En matière de transports, Bruno Bonnell énonce quatre priorités : améliorer la ligne qui relie les deux anciennes capitales régionales que sont Lyon et Clermont-Ferrand; le trajet actuel est trop long par rapport à un trajet en voiture, 2h25 au mieux contre 1h20 par la route. La seconde ligne prioritaire est un RER entre Lyon et Saint-Etienne qui permettrait à de nombreux jeunes couples lyonnais de devenir primo-accédants en achetant un bien immobilier à St-Etienne qui offre des prix plus accessibles, et ainsi renforcer le dynamisme de la ville. Cette ligne permettrait également de resserrer les liens entre ces deux villes qui sont complémentaires : Lyon est réputée pour son talent manufacturier et Saint-Etienne pour son talent en design ; la recherche fondamentale est un point fort de Lyon tandis que Saint-Etienne dispose de compétences en recherche appliquée, notamment en mécanique. Les autres lignes prioritaires sont le RER de l’Ouest de Lyon et la liaison Lyon-Turin. Cette dernière, Bruno Bonnell la juge essentielle pour renforcer le hub européen au cœur duquel se situe la Région. 

Le développement économique

Selon Bruno Bonnell, le développement économique de la Région passe par la relance de l’économie locale, en encourageant les habitants de la Région à consommer des produits et des services locaux. À cet égard, il prévoit d’offrir un chèque de 50 euros pour chaque foyer pour les loisirs, la restauration ou l’hébergement, ce qui représente un budget total de 100 millions d’euros. Concernant le soutien aux entreprises, Bruno Bonnell souligne l’importance de les aider à exporter à l’échelle de l’Europe puis à l’international, par le biais d’une plateforme d’aide, par exemple. Il s’agit également de les soutenir dans le cadre de la relance de la Région, notamment les entreprises industrielles qui sont mises en difficulté face à la hausse des prix des matières premières pendant la crise du covid-19.

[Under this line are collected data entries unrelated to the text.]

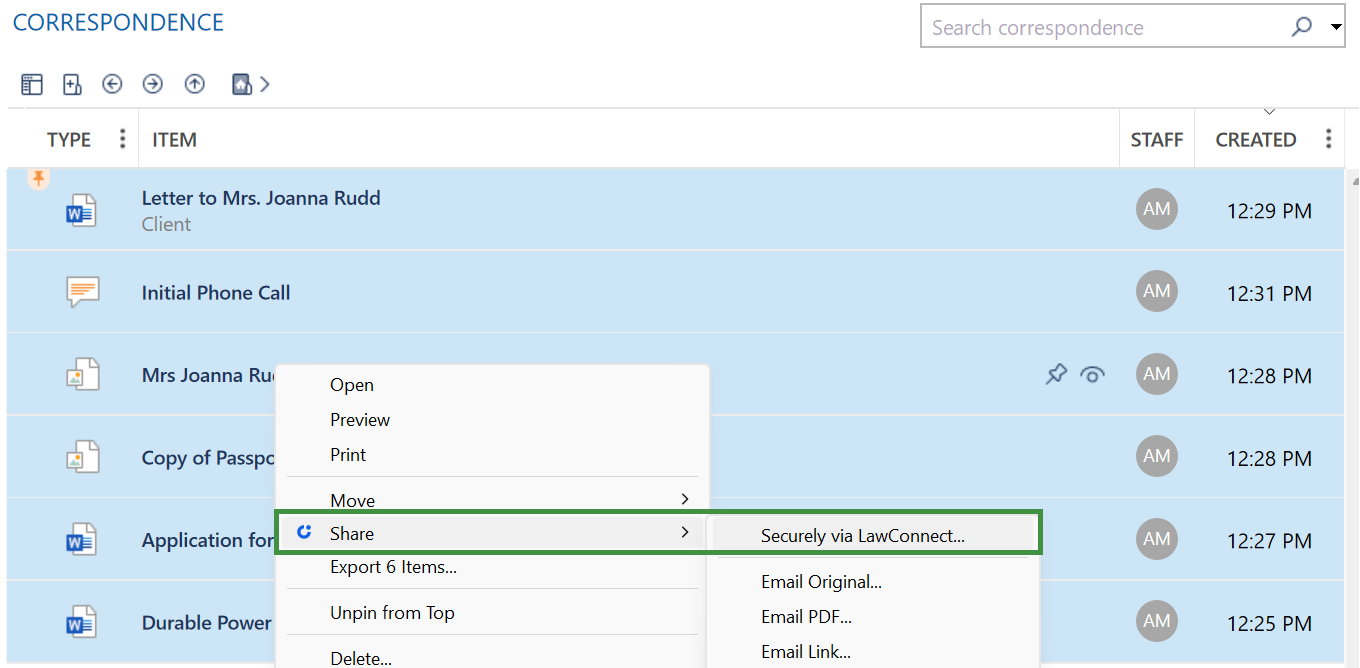Toggle the folder panel layout icon
1360x668 pixels.
pos(32,85)
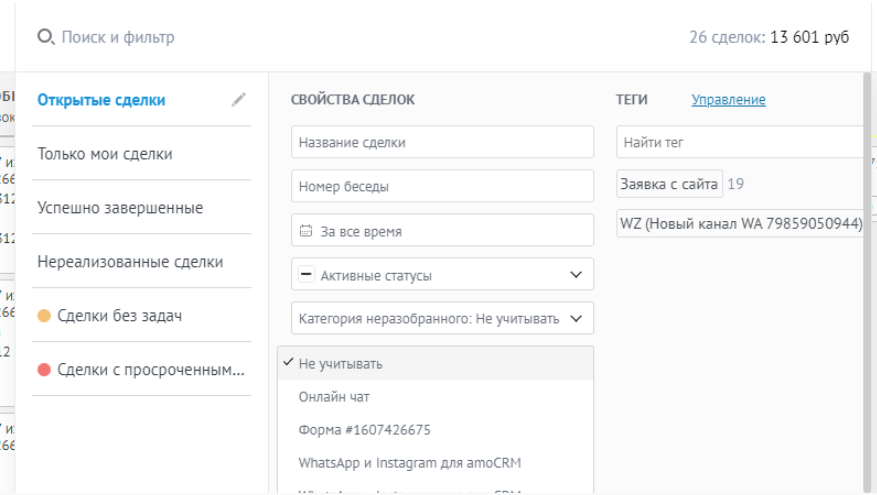877x495 pixels.
Task: Click the orange dot next to Сделки без задач
Action: [x=44, y=316]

L’aménagement du territoire

Le maillage du territoire par la 4G et la 5G est une nécessité selon Bruno Bonnell qui affirme que « les autoroutes de l’information, ce sont les autoroutes du désenclavement de demain ». Un autre axe de l’aménagement du territoire est de favoriser l’installation de familles dans les villages de montagne et de les développer, dans la cadre d’un plan de transformation de la montagne. Ce dernier inclut le recours à la neige de culture afin de soutenir l’exploitation des remontées mécaniques, la mise en place d’un tourisme quatre saisons, la construction de bassins d’altitude pour créer de la neige artificielle mais aussi pallier le manque d’eau auquel seront confrontés les villages avec les effets du réchauffement climatique. 

L’écologie

Bruno Bonnell prévoit d’accorder un budget de plusieurs milliards d’euros à la transition écologique, car il estime qu’il s’agit d’une « transition de société ». L’écologie est un pilier important et c’est pour cette raison qu’il ne doit pas être traité à part mais envisagé dans chaque politique mise en œuvre. Par exemple, en insufflant une conscience écologique aux lycéens lors du service universel ou en pensant aux impacts écologiques lors du plan d’aide à la montagne…etc. Bruno Bonnell souhaite notamment développer les transports ferroviaires afin d’améliorer la qualité de l’air dans les villes et réduire les embouteillages ainsi que créer des zones à faibles émissions.

Le social

Bruno Bonnell entend revaloriser trois métiers en élevant leur rémunération au SMIC : les auxiliaires de vie sociale qui ne gagnent que 700€ par mois, les accompagnants des élèves en situation de handicap (AESH) et les accompagnateurs périscolaires.

L’Europe

L’Europe doit avoir sa place dans la Région, c’est pour cela que Bruno Bonnell s’engage à s’entourer d’un vice-président Europe chargé de développer les liens entre l’Europe et la région Auvergne-Rhône-Alpes, un véritable ambassadeur pour étendre l’activité de la Région à l’échelle de l’Europe. Dans la même perspective, le développement de la ligne Lyon-Turin permettrait de renforcer les relations avec l’Europe.